Girolamo De Angelis (1567-1623) and Simon Yempo (1580-1623) worked together as a team ministering to Christians during the persecution of the Shogun Iyemitsu. De Angelis was born in Sicily and studied law in Palermo before his experience making the Spiritual Exercises led him to enter the Society in 1586. Just as he was finishing his theology studies, he was assigned to the Japan mission. Together with Father Carlo Spinola, another future martyr, he left Genoa for Lisbon. The voyage took them six years because of a series of catastrophic storms. The ship from Genoa hit a rock and had to return to port. Once they arrived in Barcelona, they walked all across Spain. Then they left Lisbon on a ship whose rudder was shattered in a storm near Brazil; the ship eventually drifted back across the Atlantic to its starting point. On the next attempt English pirates captured their ship and took it to England. They eventually made it back to Lisbon two years after setting out.
De Angelis was ordained to the priesthood before finally setting off the third time in March 1599. He arrived in Nagasaki in July 1602 and was sent to central Japan to establish a center for missionary activity in Sunpu (now Shizuoka). Later he was sent to Edo (today's Tokyo) to set up another center. He worked for 12 years before the Edict of 1614 outlawed Catholic missions. While most Jesuits left Japan, Father De Angelis went underground, disguising himself as a merchant and ministering the sacraments at night.
The catechist Simon Yempo joined the Jesuit during this clandestine period. Yempo was born in Nozu, Kyushu and entered a Buddhist monastery as a youngster; he became a Christian when the head bonze converted in 1596. He enrolled in a Jesuit seminary two years later.

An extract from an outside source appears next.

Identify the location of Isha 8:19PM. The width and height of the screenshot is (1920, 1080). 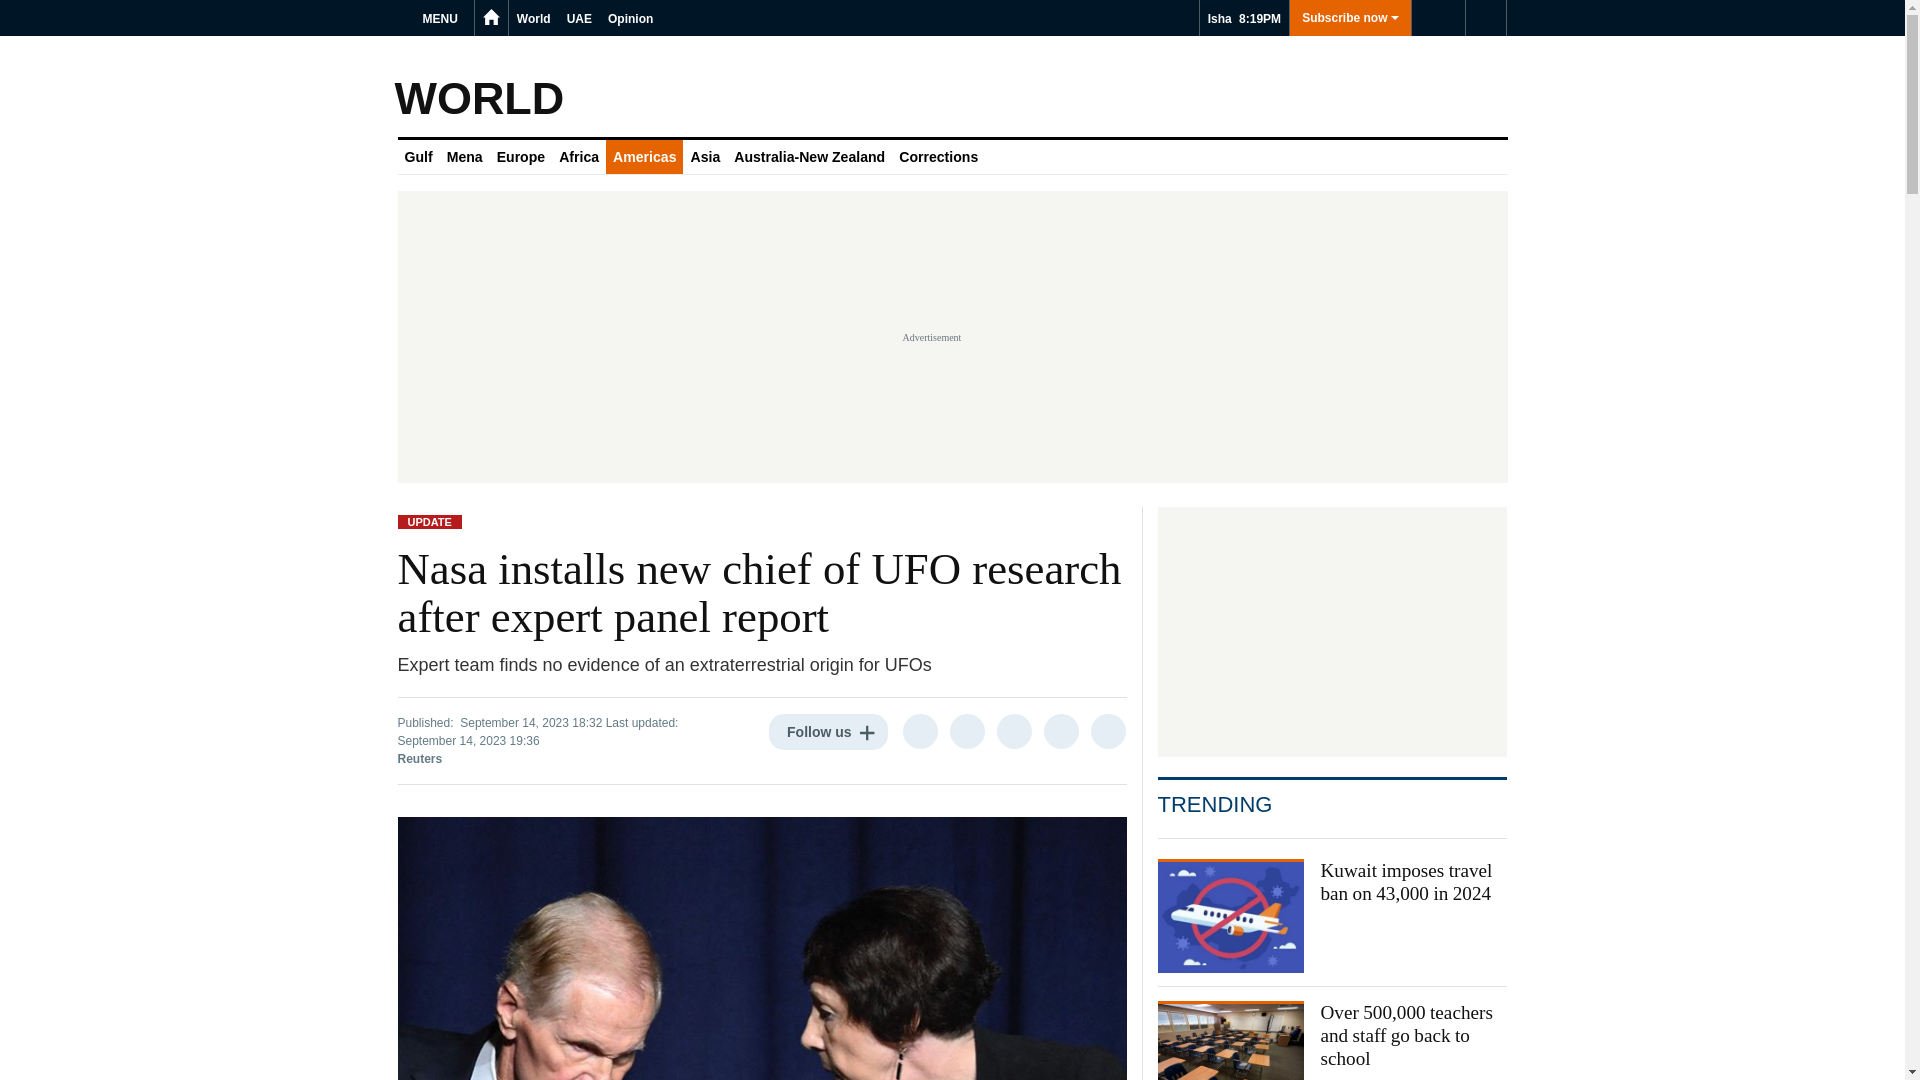
(1244, 18).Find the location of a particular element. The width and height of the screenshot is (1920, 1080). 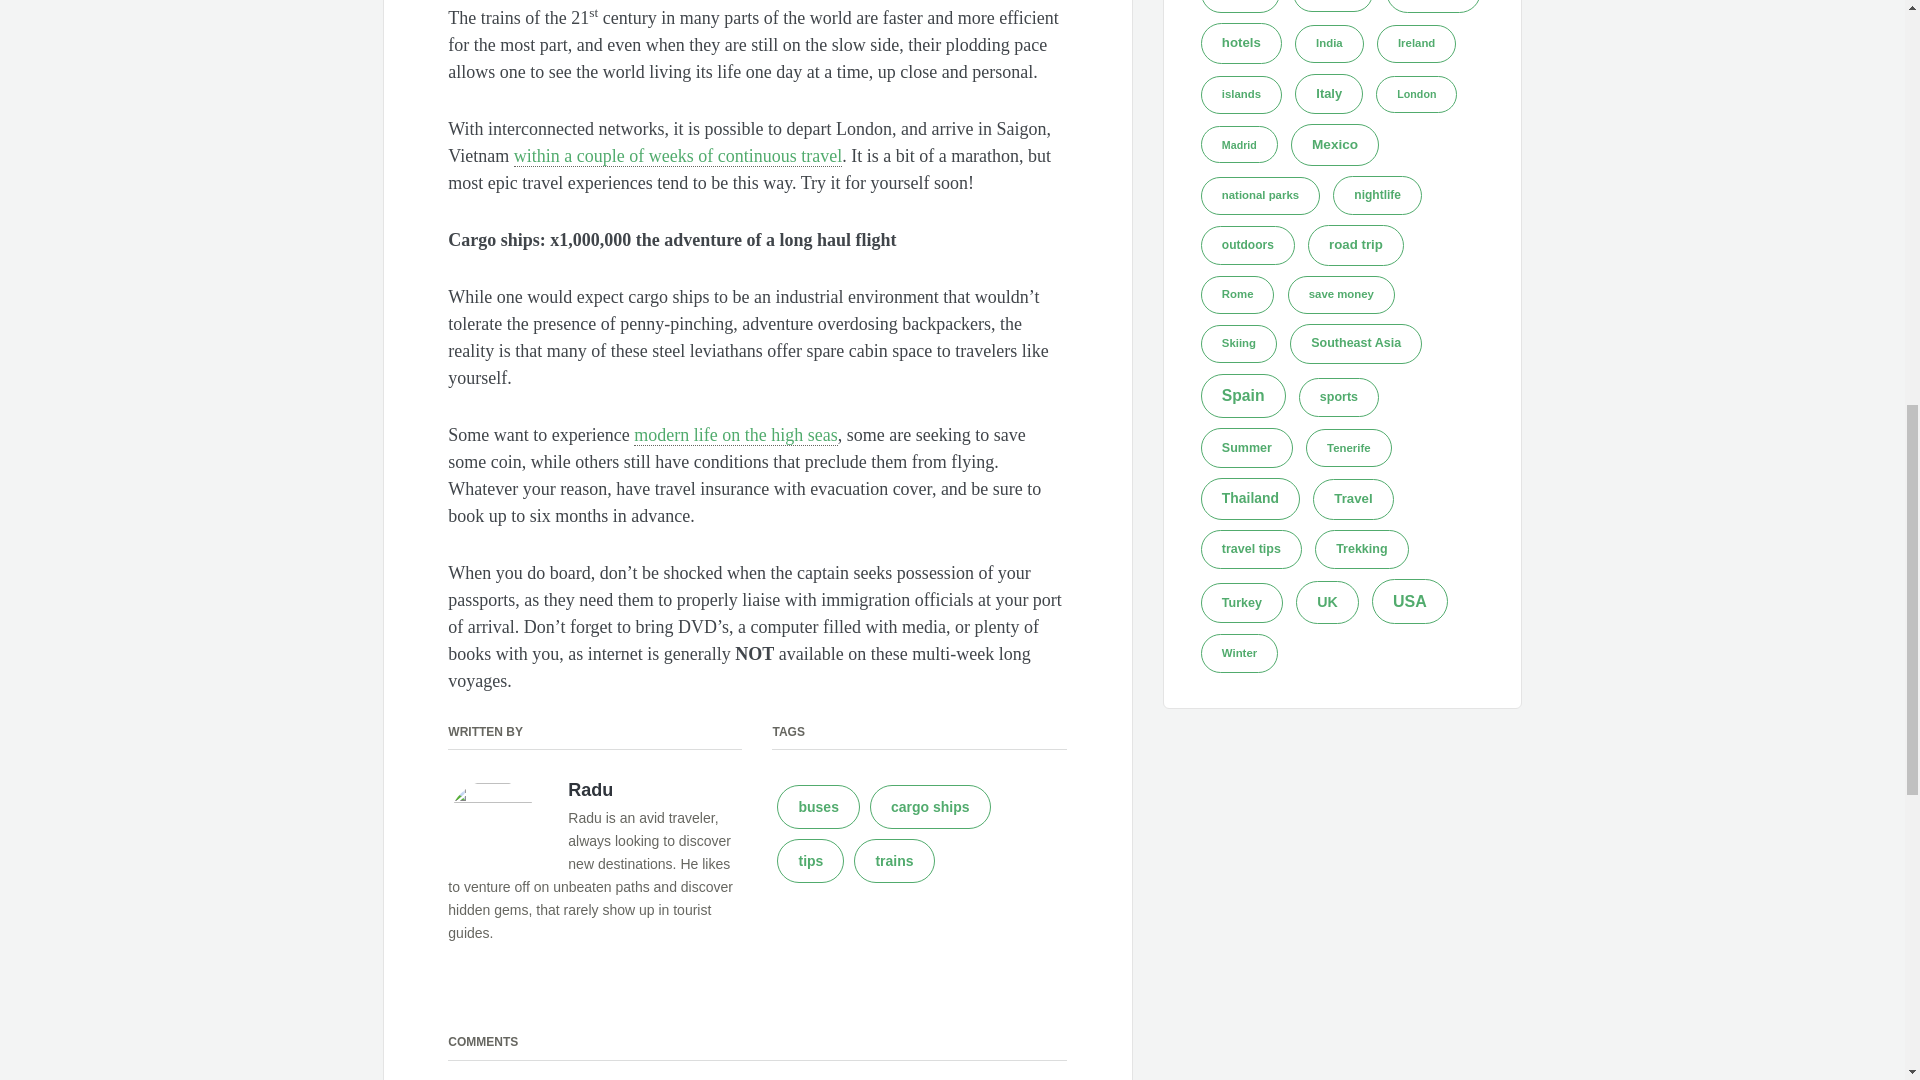

buses is located at coordinates (818, 807).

His firsthand knowledge of Buddhism helped him explain Christianity to his countrymen. Initially he went into exile when the missions were outlawed, but he returned and offered his help to De Angelis.
As the persecution of Christians continued, many sought refuge in remote areas like the northern part of Honshu Island or Hokkaido. Priests followed their flocks, so De Angelis and Yempo became the first missionary to preach in Oshu and Dewa, in 1615. They ended up in Yezo and remained there until 1622, living in relative peace because of the distance from the central government. When the Italian Jesuit was ordered to return to Edo, he once again went underground and carried out his ministry at night. During this period Simon Yempo became a Jesuit brother.
A dissatisfied Christian betrayed the two Jesuits in November 1623, but soldiers could not find them in the house where the informer said the religious were staying. The owner of the house was arrested, along with 47 Christians. De Angelis and Yempo decided to turn themselves in and win their host's release. They were sent to separate prisons where each converted a good number of their jailers. In early December the shogun ordered their execution by slow fire. Fifty prisoners were taken outside the city on December, including the two Jesuits and a Franciscan missionary. All were burned at the stake, encouraged by De Angelis, who was among the last to die.